Aktualności

Myślała, że inwestuje w akcje koncernu naftowego

Data publikacji 26.06.2023

Oszustwa inwestycyjne zawierają kuszącą obietnicę dużego zysku w krótkim czasie poprzez inwestycje w akcje, obligacje czy w kryptowaluty. Do ryckich policjantów zgłosiła się 65-latka, która padła ofiarą oszustów. Została jej przedstawiona z pozoru atrakcyjna oferta inwestycyjna na giełdzie, a w rezultacie zostały na nią zaciągnięte kredyty na ponad 40 tysięcy złotych. Apelujemy o rozsądek. Nie ulegajmy złudnym wizjom dużego i szybkiego zysku oferowanego przez przestępców.

65-latka z ryckiego powiatu w sobotę powiadomiła policjantów, że padła ofiarą oszustwa na kwotę ponad 40 tysięcy złotych. Jak wynikało z zawiadomienia kilka dni wcześniej  przeglądając strony internetowe na portalu społecznościowym  zauważyła reklamę dotycząca inwestycji i szybkiego zysku. Chodziło o możliwość inwestowania w akcje koncernu naftowego.  Skuszona wizją szybkiego i łatwego zysku zadzwoniła pod podany na stronie numer telefonu. Telefon odebrała kobieta podająca się za pracownika biura maklerskiego.
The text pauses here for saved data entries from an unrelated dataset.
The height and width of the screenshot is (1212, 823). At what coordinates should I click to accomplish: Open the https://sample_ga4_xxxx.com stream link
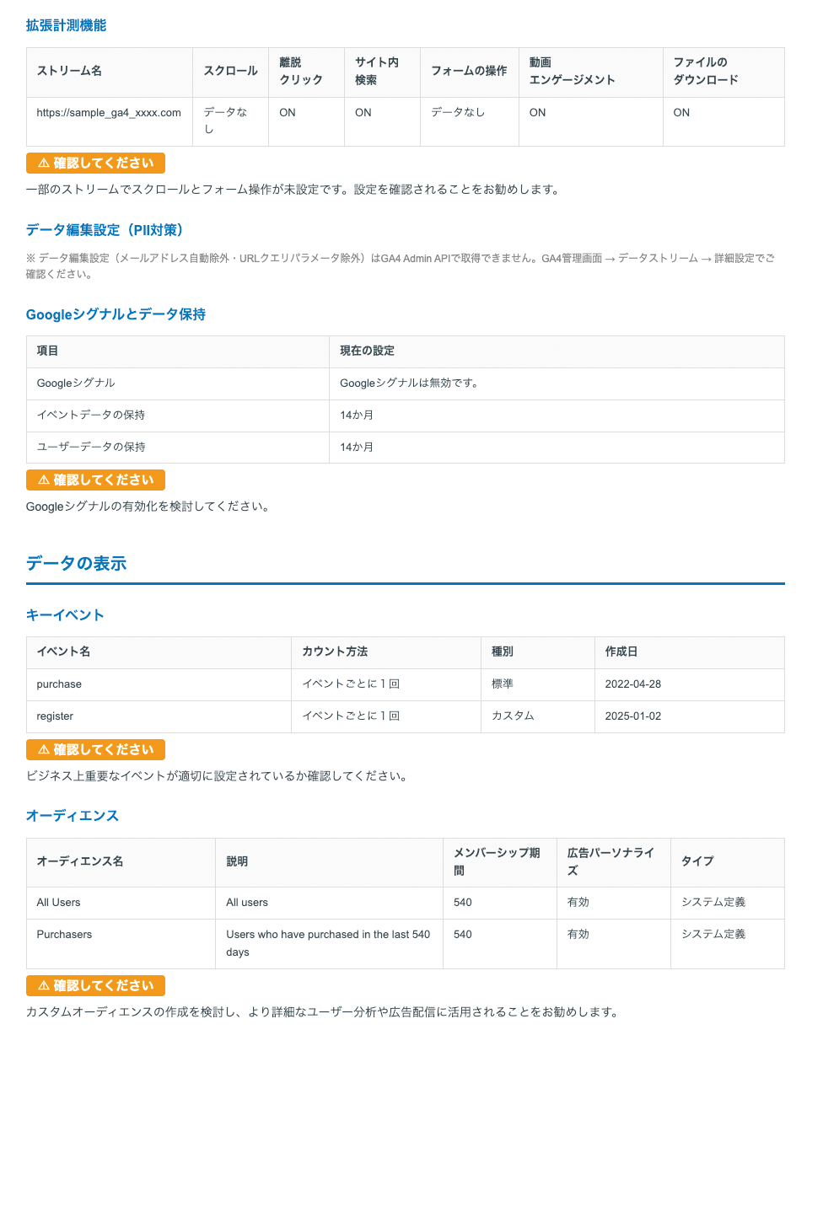click(107, 112)
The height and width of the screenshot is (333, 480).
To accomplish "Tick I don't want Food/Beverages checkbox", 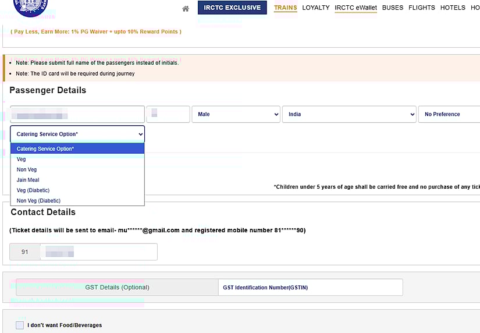I will [x=20, y=325].
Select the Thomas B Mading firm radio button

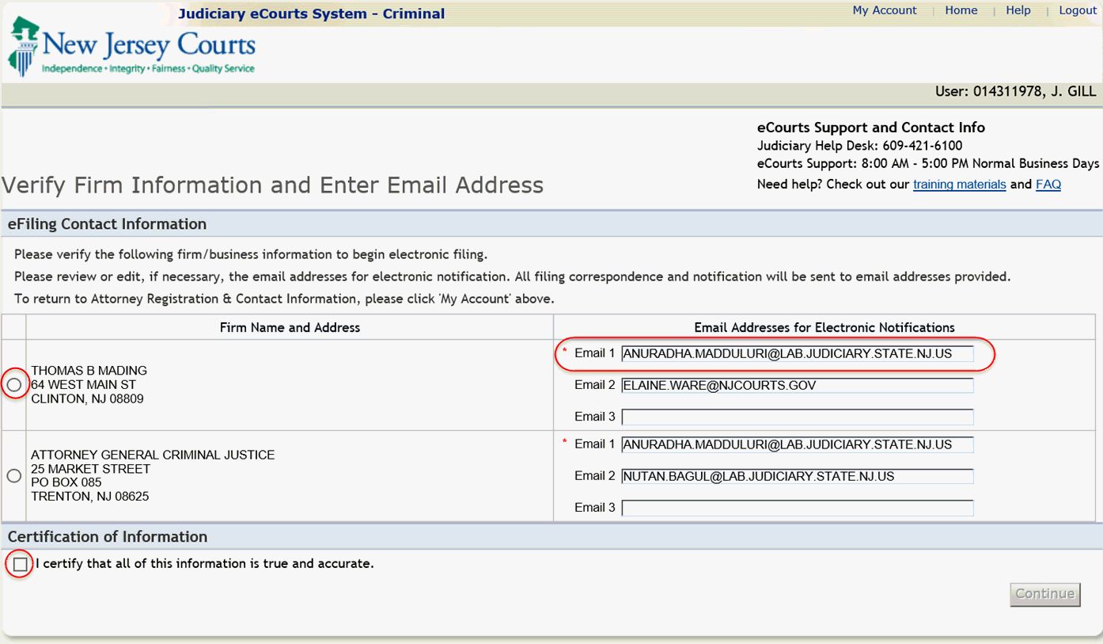[x=14, y=385]
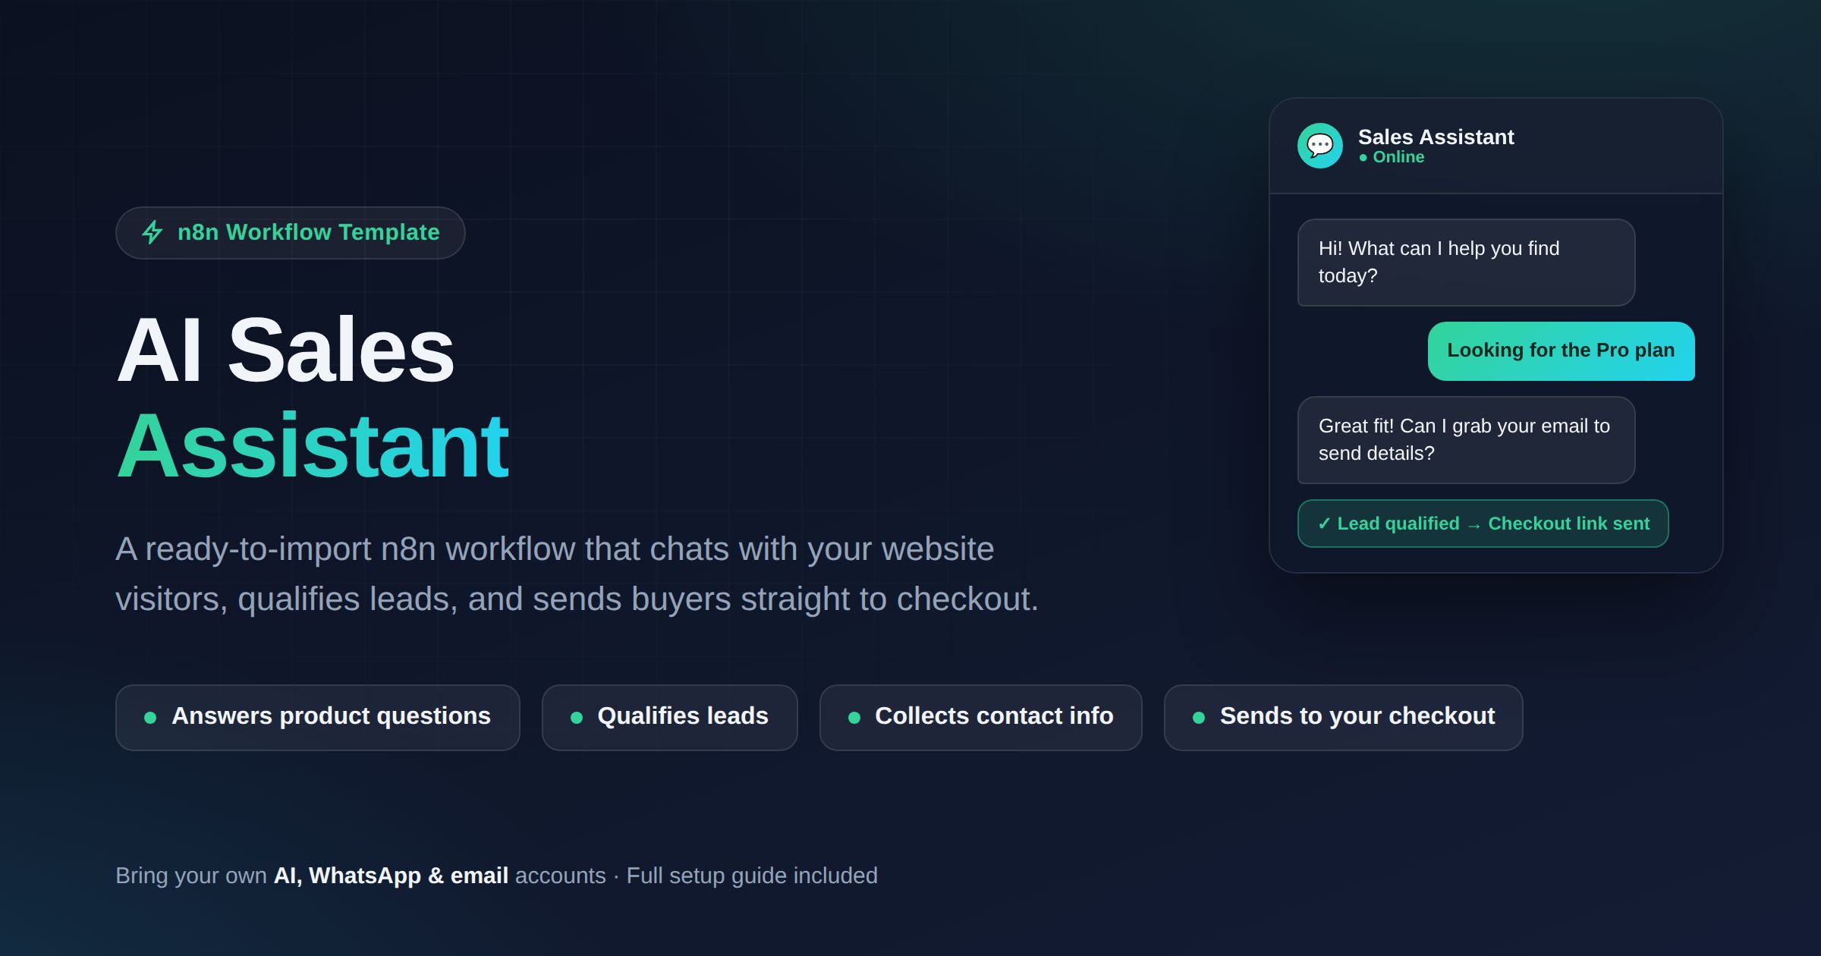Choose the Collects contact info pill
Screen dimensions: 1821x956
980,718
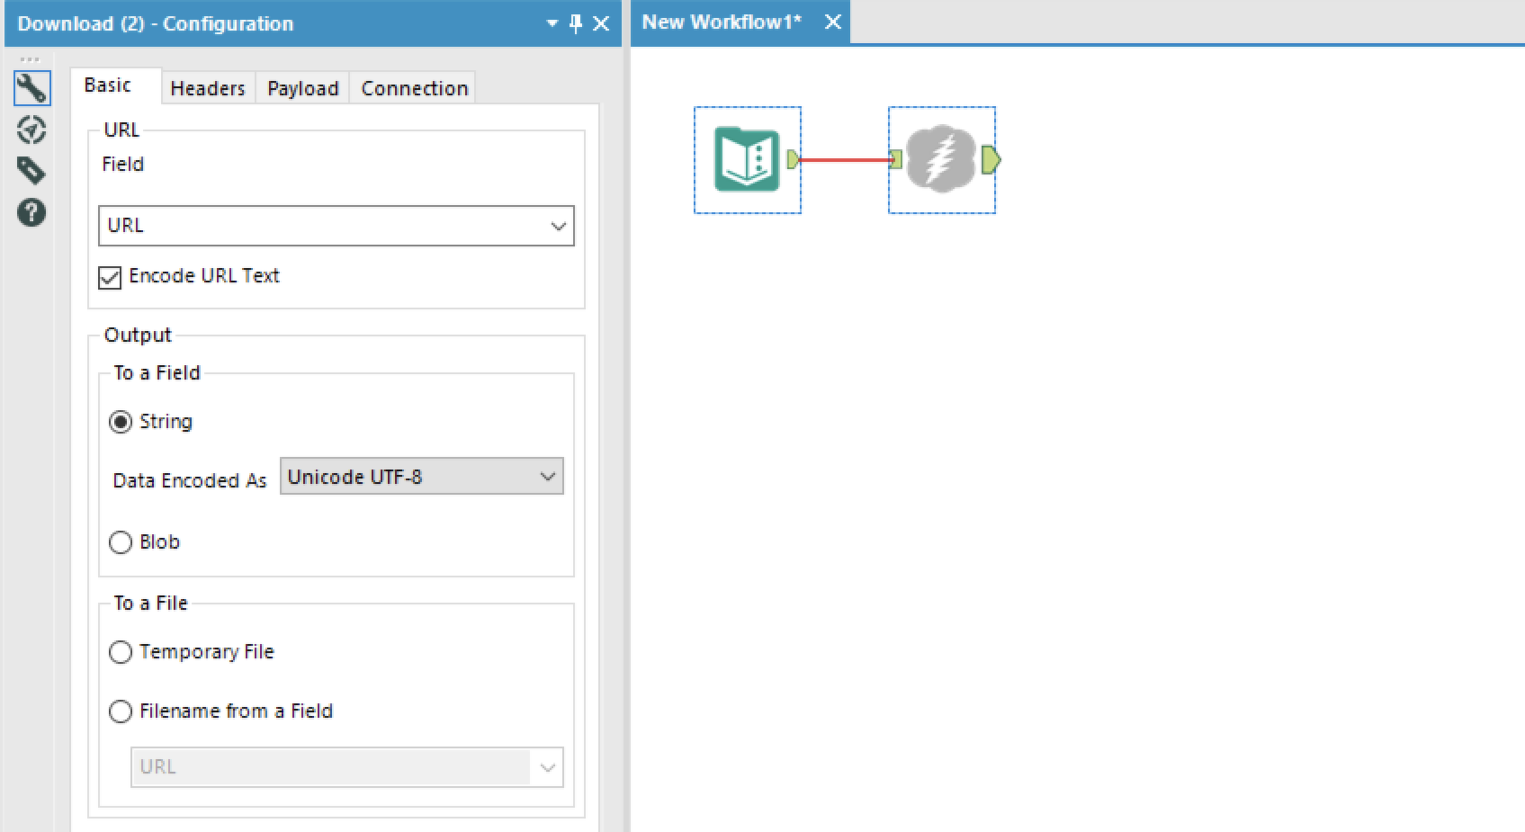This screenshot has width=1525, height=832.
Task: Click the Download tool output anchor
Action: tap(991, 160)
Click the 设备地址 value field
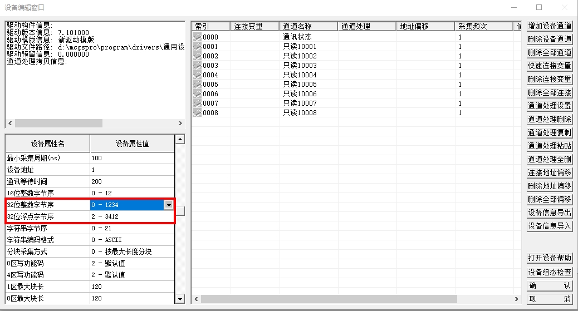 click(x=132, y=170)
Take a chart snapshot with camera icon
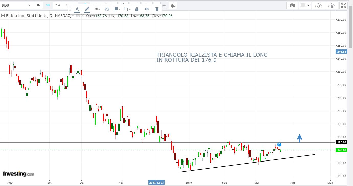 (292, 5)
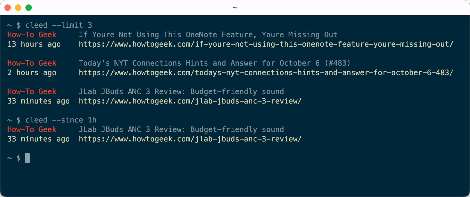Click the red close window button
Image resolution: width=470 pixels, height=197 pixels.
pos(8,8)
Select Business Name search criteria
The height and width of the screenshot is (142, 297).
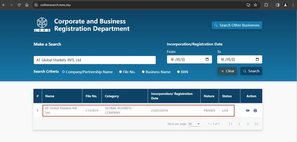pos(143,72)
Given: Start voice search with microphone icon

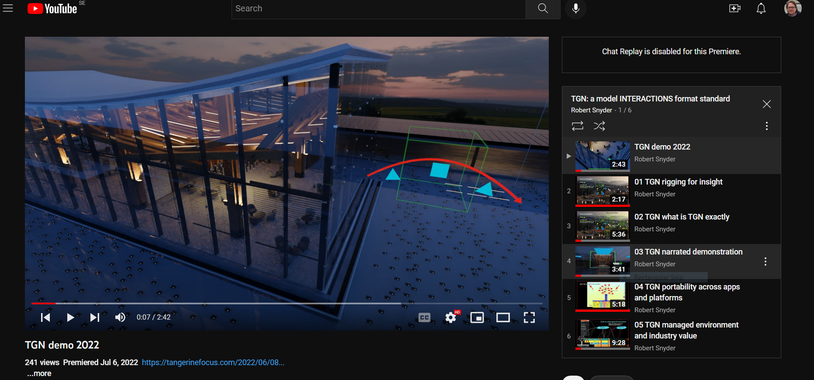Looking at the screenshot, I should coord(575,9).
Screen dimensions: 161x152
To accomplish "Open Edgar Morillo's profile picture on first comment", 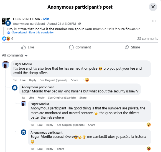I will coord(6,65).
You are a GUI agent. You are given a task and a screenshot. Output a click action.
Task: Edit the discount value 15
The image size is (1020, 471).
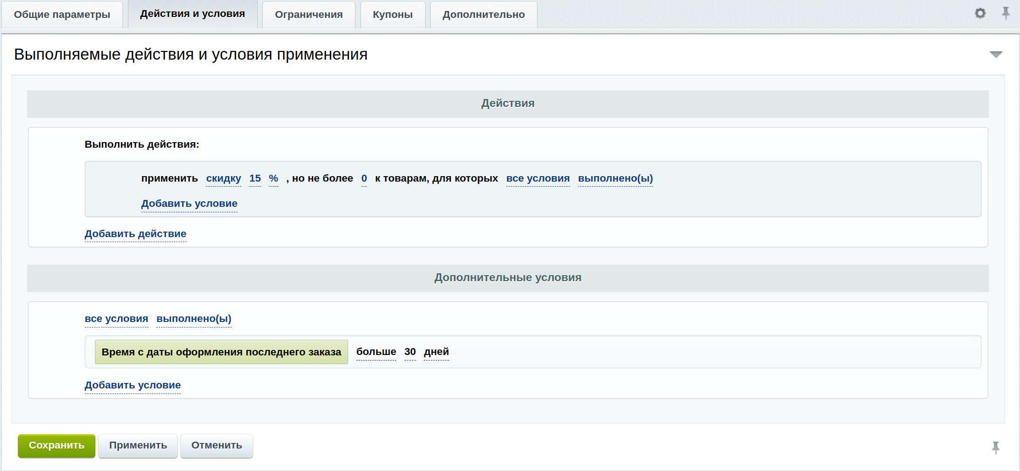255,178
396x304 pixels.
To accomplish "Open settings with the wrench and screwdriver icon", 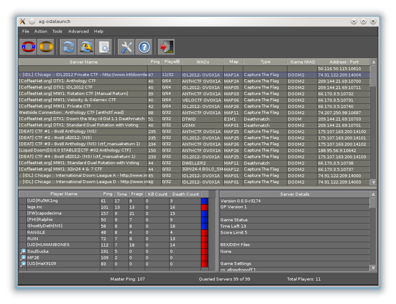I will pos(126,47).
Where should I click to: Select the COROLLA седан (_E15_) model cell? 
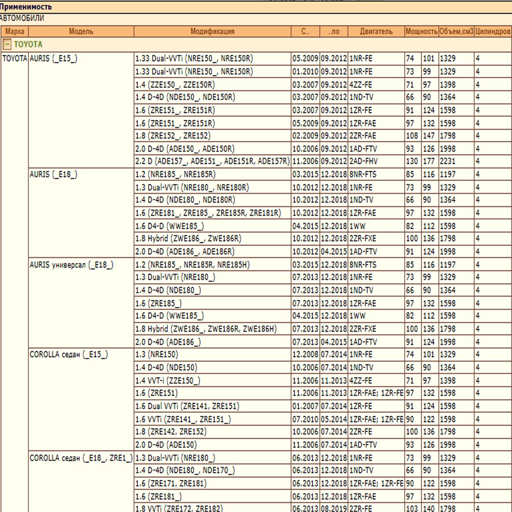69,355
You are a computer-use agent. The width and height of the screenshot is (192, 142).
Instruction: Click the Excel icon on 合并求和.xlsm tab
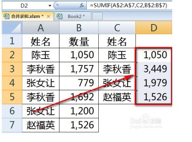click(x=6, y=16)
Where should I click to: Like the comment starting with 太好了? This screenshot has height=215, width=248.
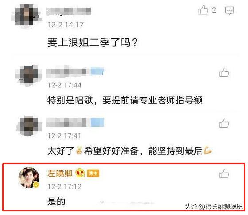224,123
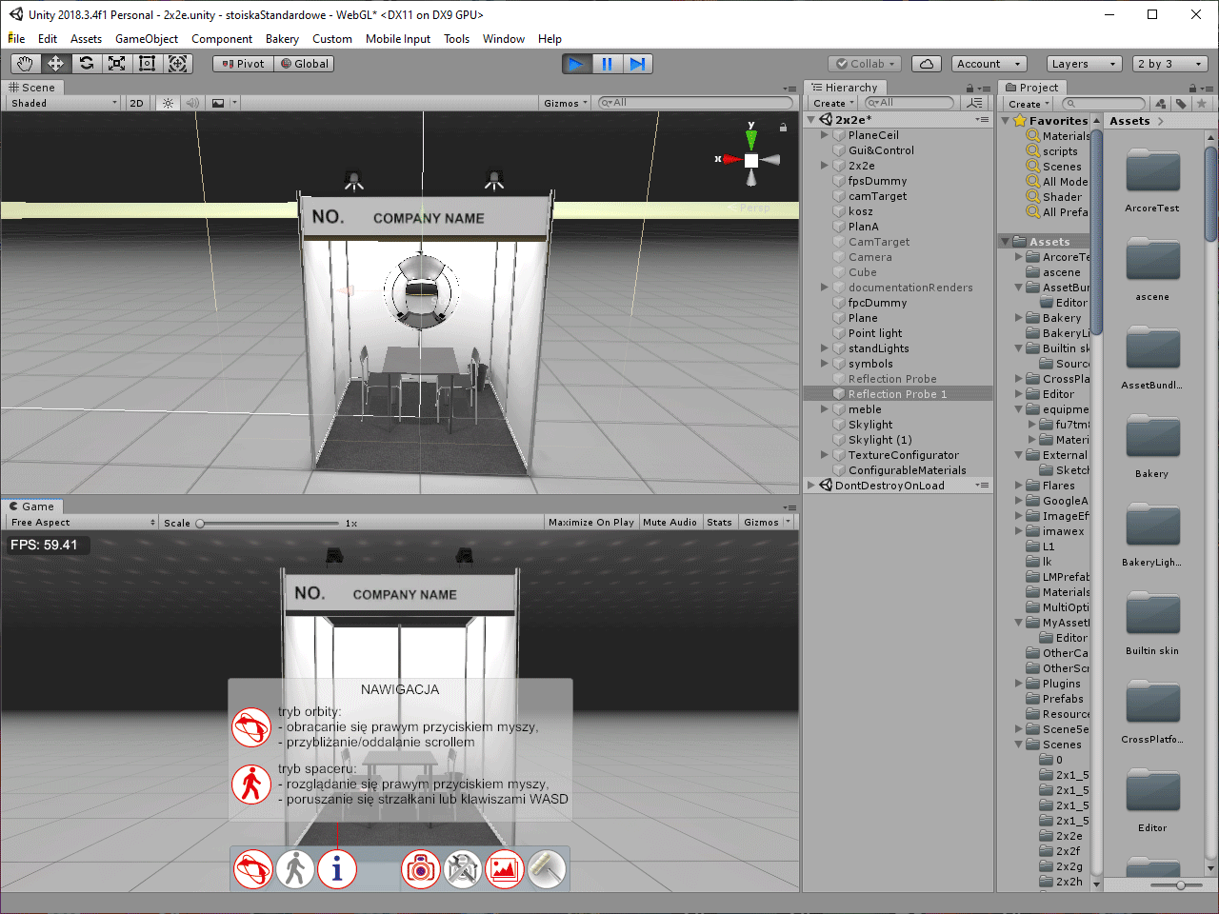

Podczas rozmowy podała ona 65-latce numer rachunku bankowego i poleciła jej przelanie na niego kwoty 900 złotych, co ta uczyniła. Kolejnego dnia skontaktował się z nią telefonicznie mężczyzna podający się za maklera. Poinformował, że będzie ją „prowadził” i po kolei instruował ją jakie czynności ma wykonywać. Kobieta nie posiadała bankowości elektronicznej, ale na polecenie „maklera” poszla do swojej placówki bankowej i ją uruchomiła.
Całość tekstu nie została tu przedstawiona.